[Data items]
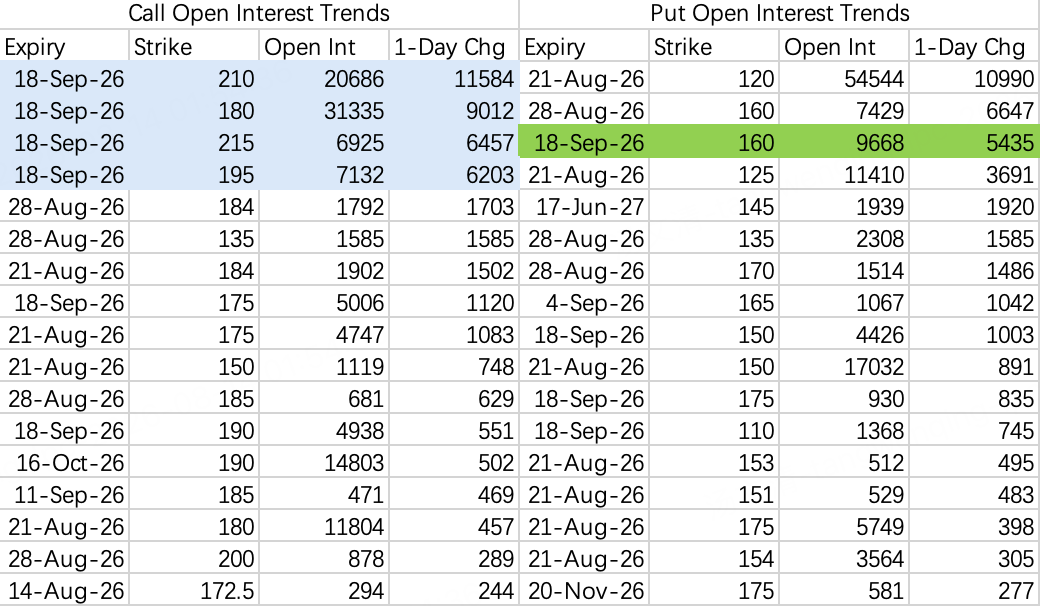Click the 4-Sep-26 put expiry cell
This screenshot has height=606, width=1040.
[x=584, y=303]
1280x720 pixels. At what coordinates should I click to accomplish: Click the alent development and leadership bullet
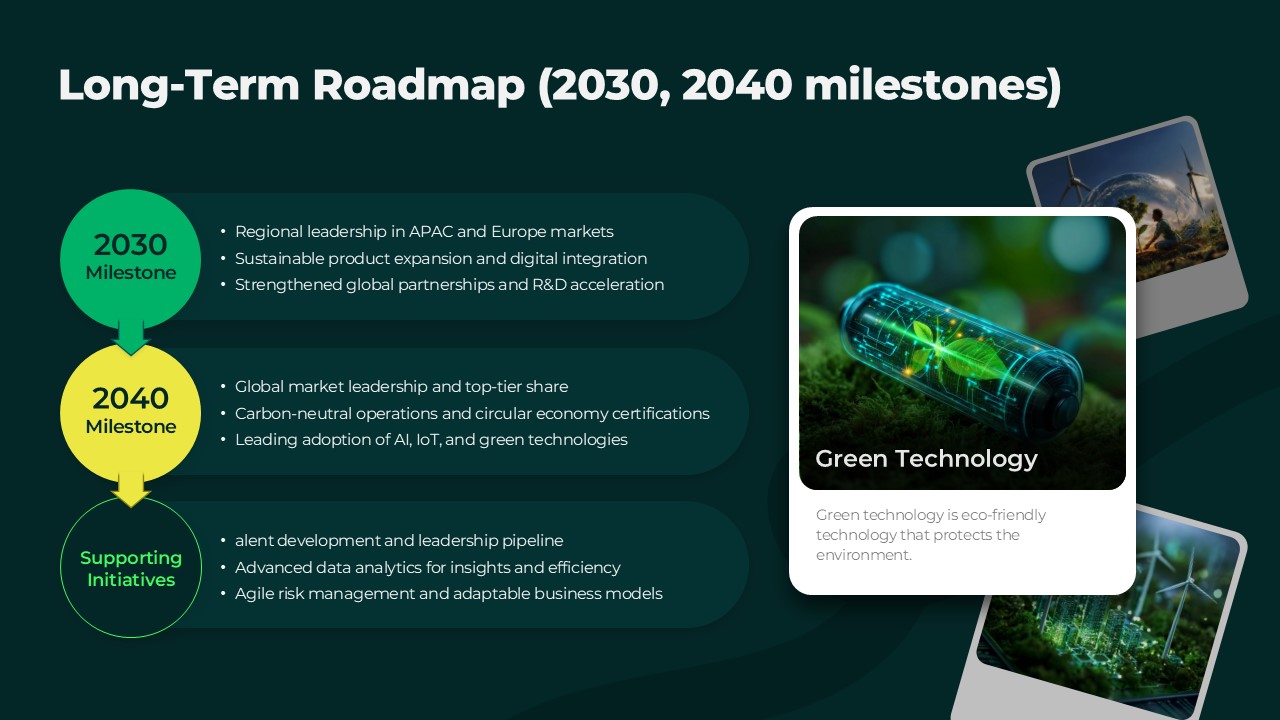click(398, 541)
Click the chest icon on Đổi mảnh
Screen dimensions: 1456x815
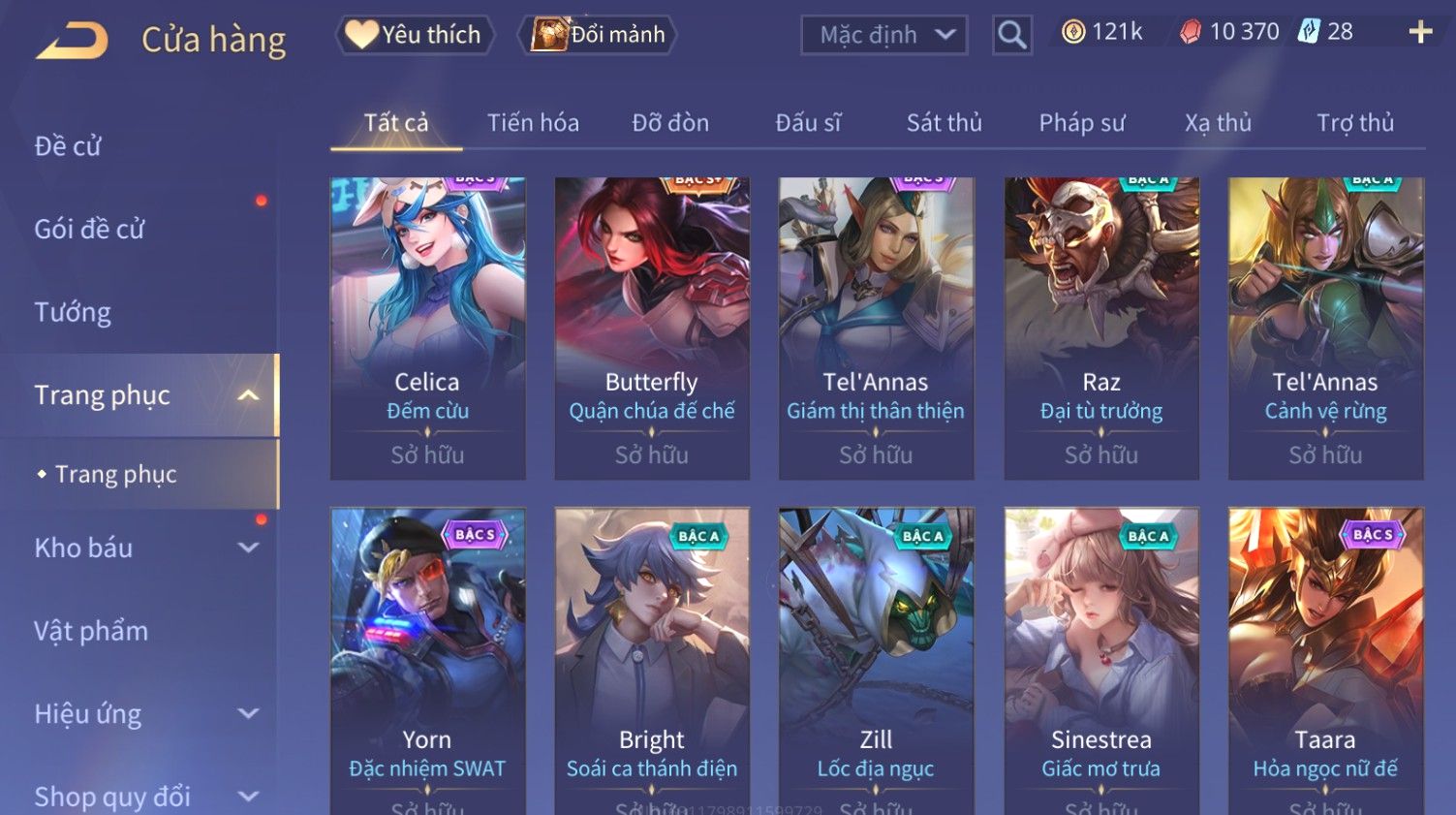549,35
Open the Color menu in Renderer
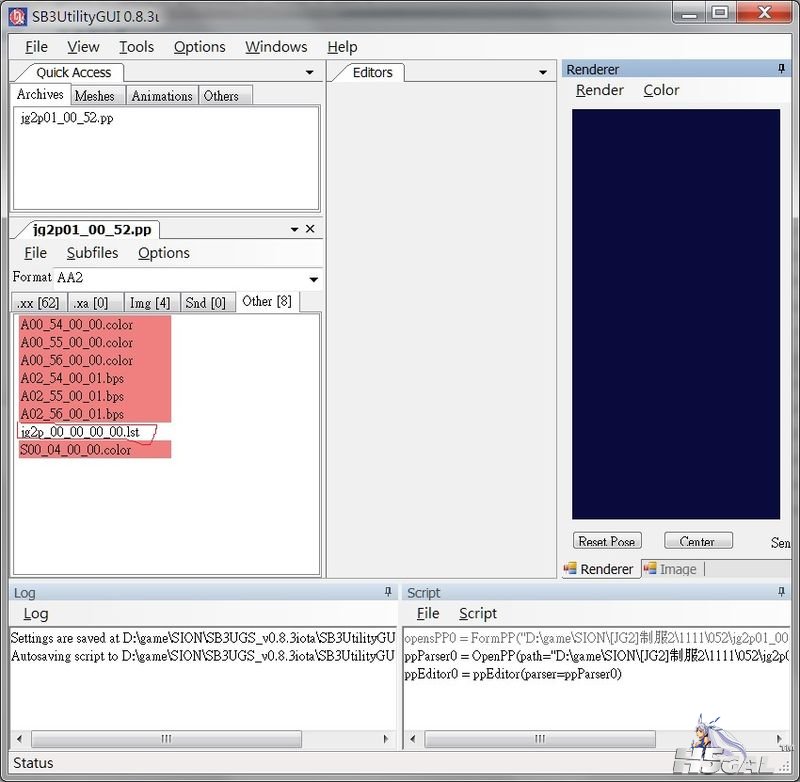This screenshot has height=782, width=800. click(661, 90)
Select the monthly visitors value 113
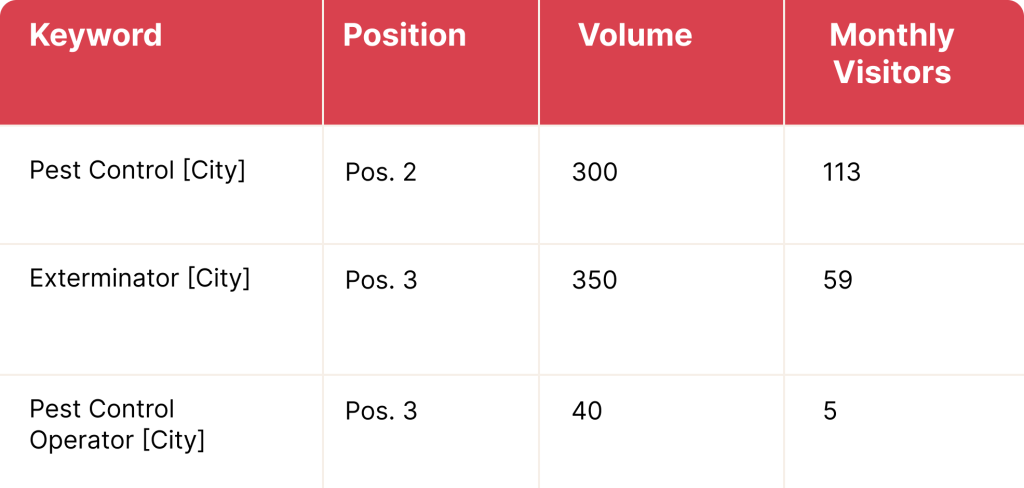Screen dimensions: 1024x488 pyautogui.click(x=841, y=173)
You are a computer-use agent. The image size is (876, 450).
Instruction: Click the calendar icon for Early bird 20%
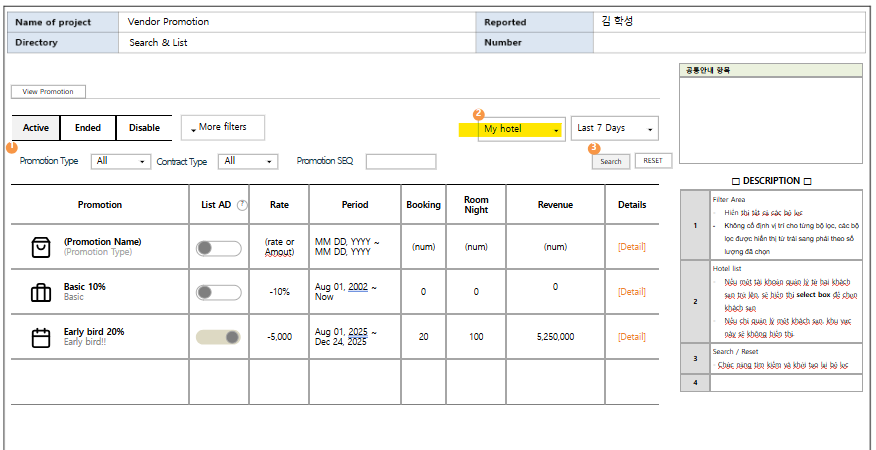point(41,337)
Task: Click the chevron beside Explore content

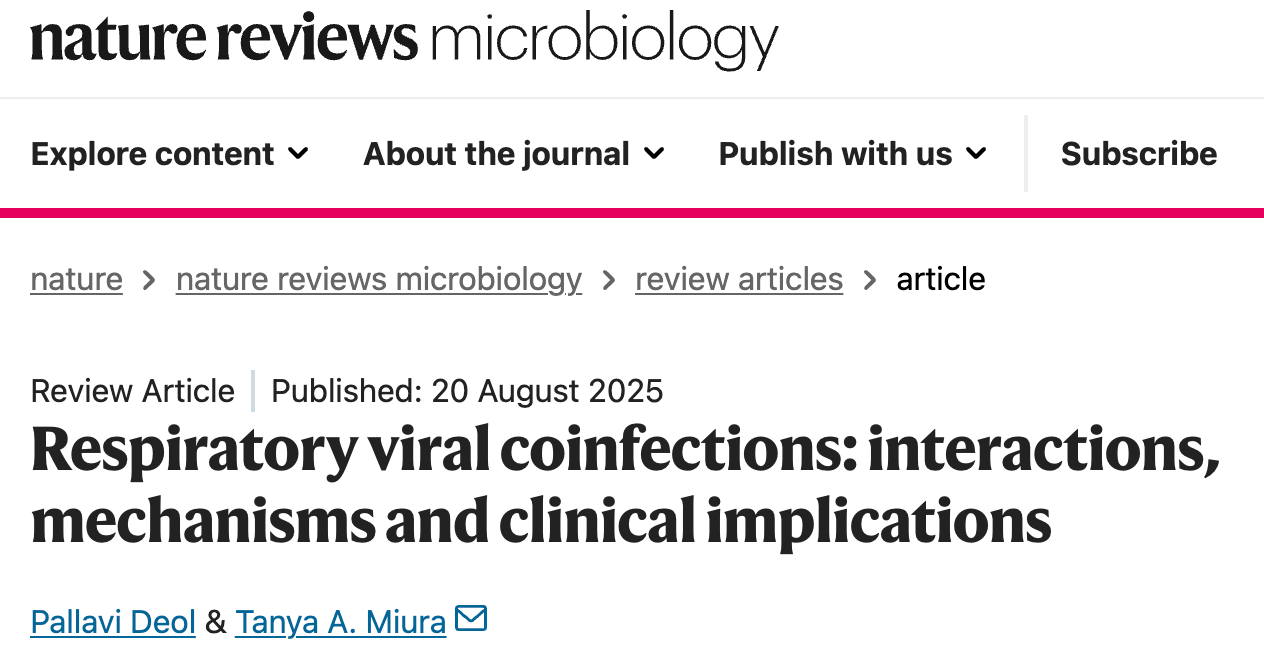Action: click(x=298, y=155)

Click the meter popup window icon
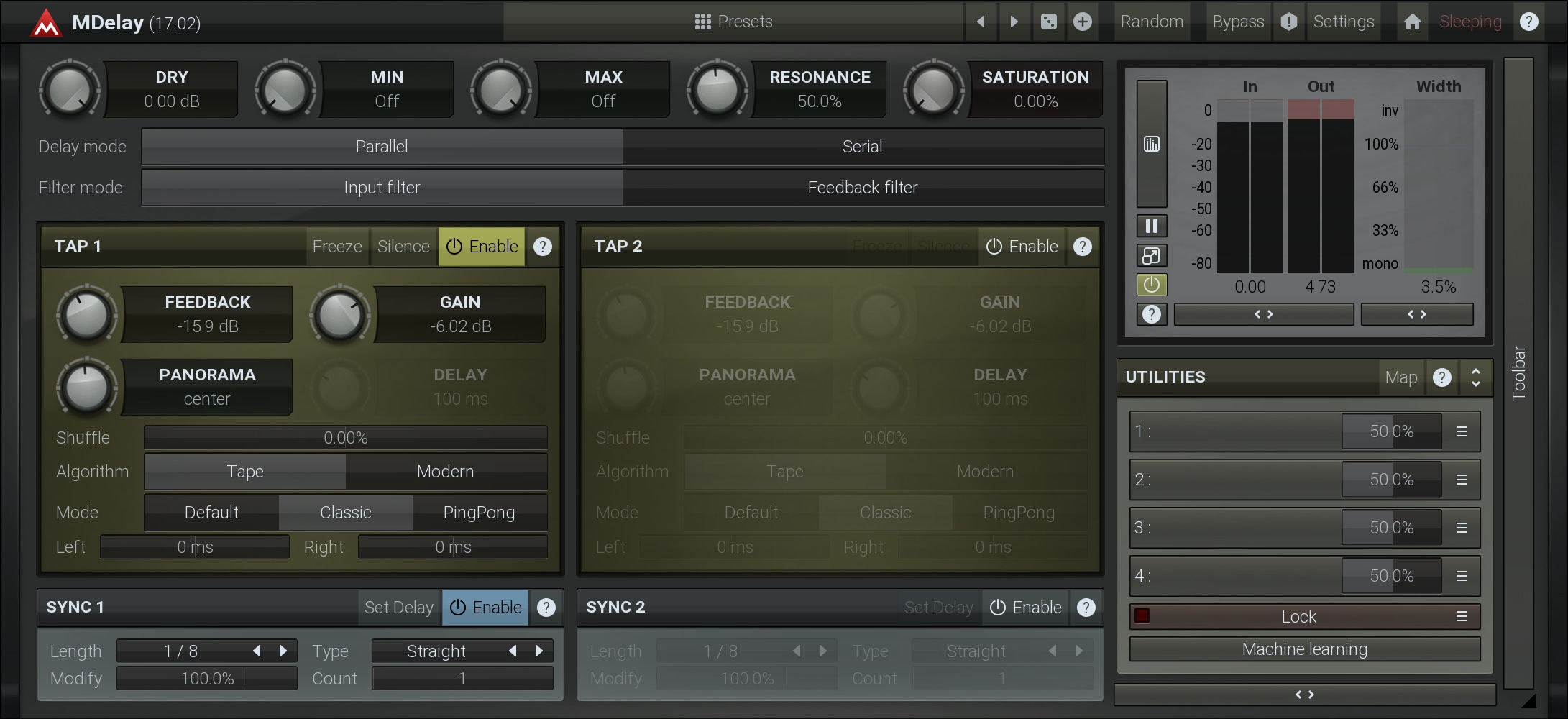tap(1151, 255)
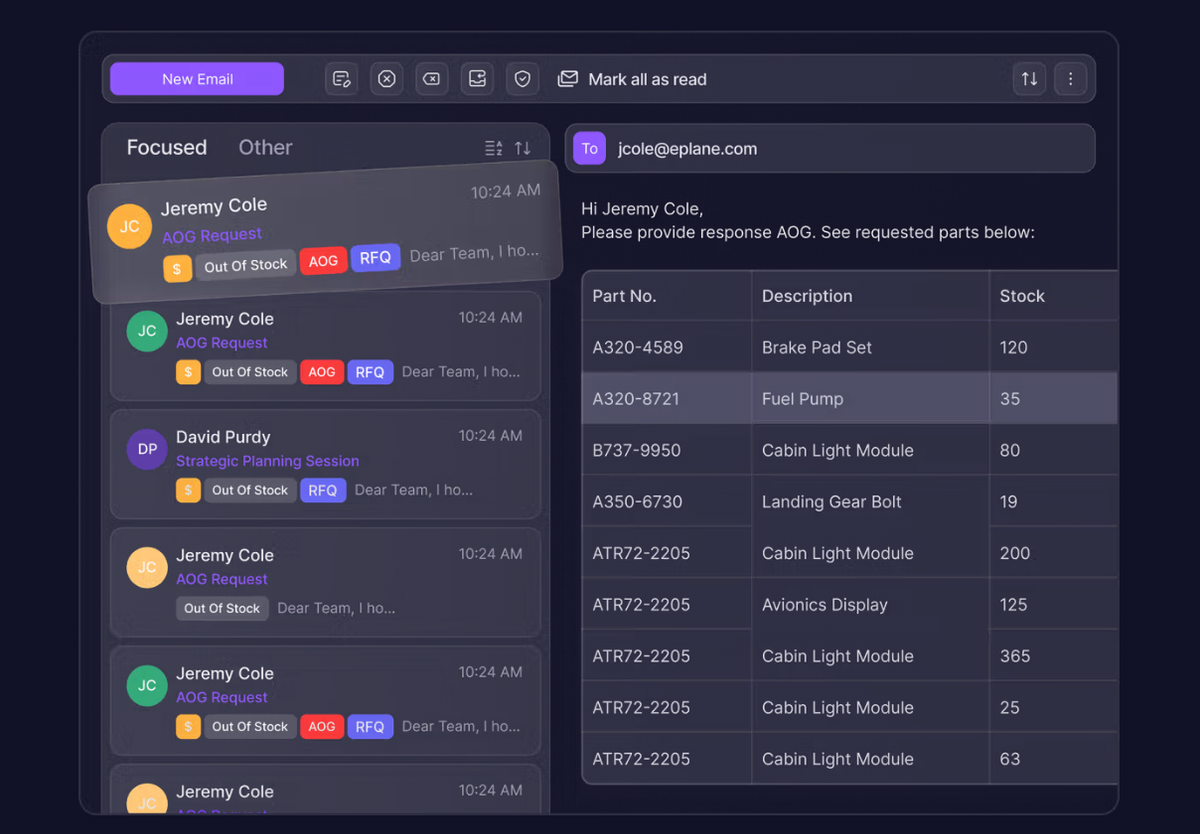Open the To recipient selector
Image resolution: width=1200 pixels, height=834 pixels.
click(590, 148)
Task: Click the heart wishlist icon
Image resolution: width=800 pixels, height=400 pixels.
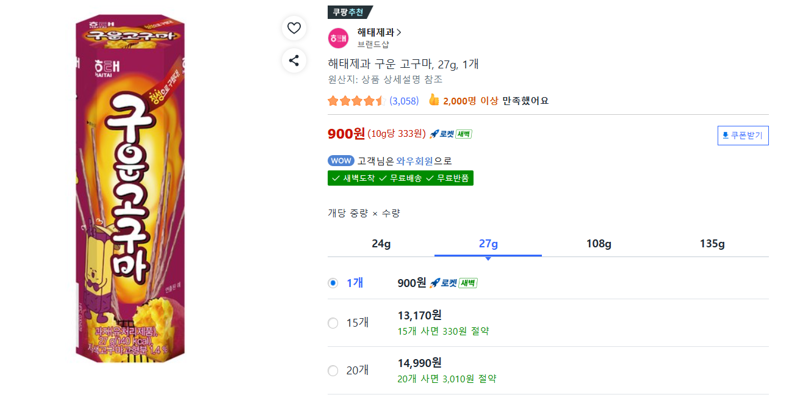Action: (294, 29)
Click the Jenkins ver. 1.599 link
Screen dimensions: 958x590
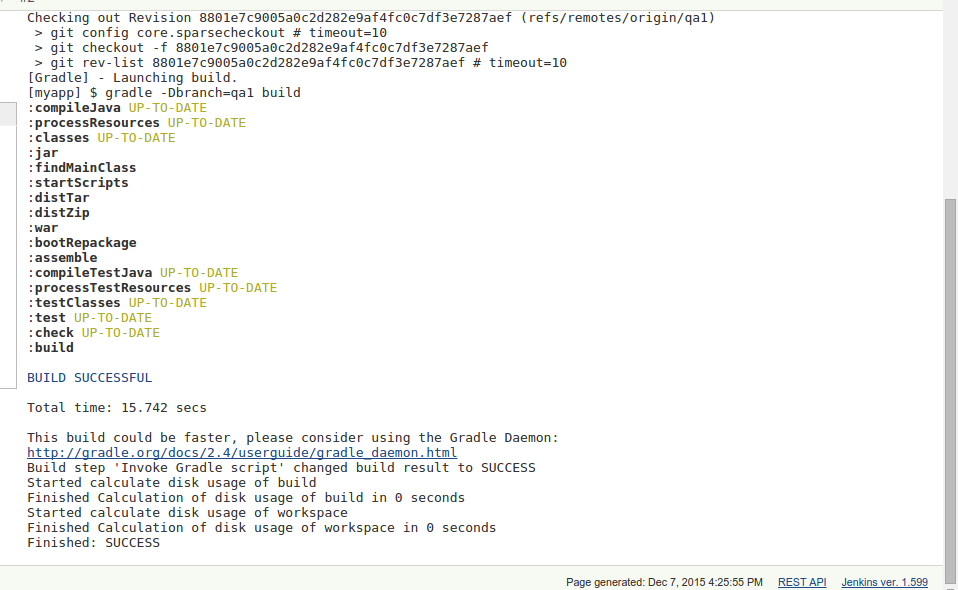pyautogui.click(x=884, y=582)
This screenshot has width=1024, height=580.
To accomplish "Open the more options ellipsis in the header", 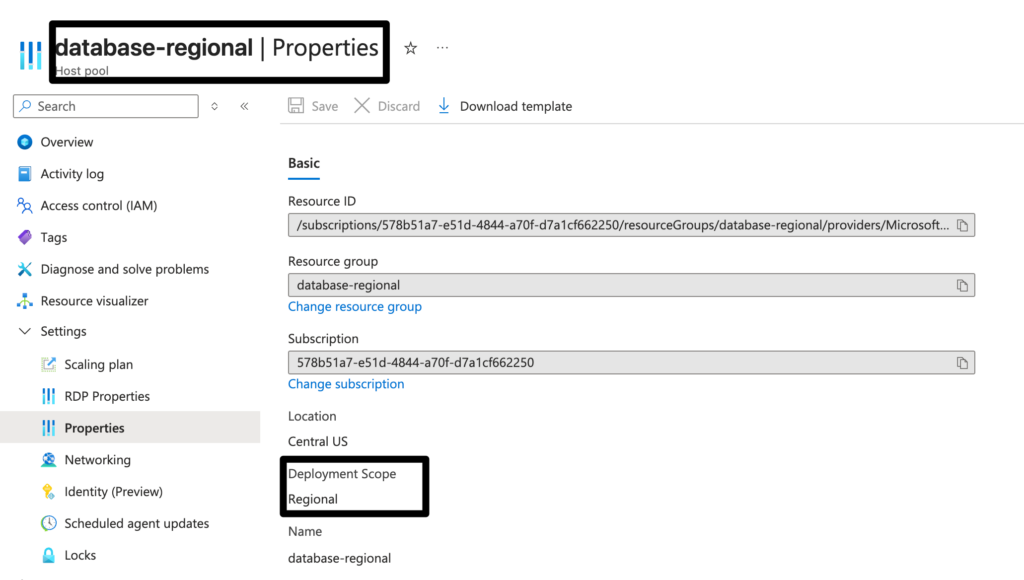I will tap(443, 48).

# WHAT TO WORK ON:
All that should appear in the answer is the lines above from the line with "1280x720 pixels. At" through the line with "You are a computer-use", retyped exactly, pictures left out.

# EXERCISE RESULT:
1280x720 pixels. At what coordinates should I click to accomplish: Click the alent development and leadership bullet
click(398, 541)
Click the chest icon on Đổi mảnh
Screen dimensions: 1456x815
549,35
Open the Color menu in Renderer
This screenshot has height=782, width=800. click(661, 90)
Select the monthly visitors value 113
Screen dimensions: 1024x488 pyautogui.click(x=841, y=173)
You are a computer-use agent. The image size is (876, 450).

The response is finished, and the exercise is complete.